Recently, FFR assessment of non-culprit lesions in multivessel acute-phase ST-segment elevation myocardial infarction (STEMI) (with the culprit lesion systematically undergoing PCI) was shown to be feasible, and to reduce rates of subsequent emergency and non-emergency revascularization, compared with culprit-lesion PCI alone [15]. The DANAMI3-PRIMULTI study thus provided no final answer to the question of the role of FFR in this clinical situation, where non-culprit lesions are also routinely revascularized.

The temptation remains to use FFR to stratify treatment and to choose between PCI and bypass in multivessel cases, but without any scientific evidence to support it. If FFR is to cease to be only a tool in selection for angioplasty, and to become a means of constructing revascularization and treatment strategies, this remains to be validated, and is presently the focus of ongoing studies (FUTURE, NCT01881555; SAVE-IT NCT02173860).
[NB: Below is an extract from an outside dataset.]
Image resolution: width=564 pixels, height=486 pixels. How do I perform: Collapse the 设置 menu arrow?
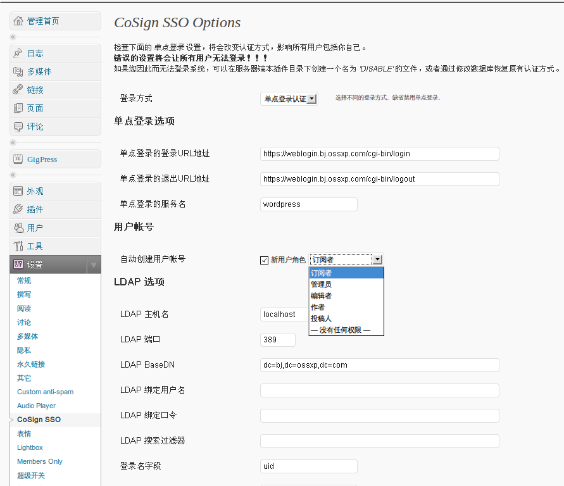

Thus, FFR enables the functional status of an ambiguous coronary lesion to be assessed directly in the catheterization laboratory, with a high level of evidence. As it is now covered by the health budgeting system, the spread of FFR in France offers an opportunity for the medical community in general, and for the cardiology community in particular, to manage patients in a rational and adapted manner; it is also our individual and collective responsibility to make the best use of this powerful – but relatively expensive – tool, requiring rigorous use and global clinical judgement.

Sources of funding

None.

Disclosure of interest

The authors declare that they have no competing interest.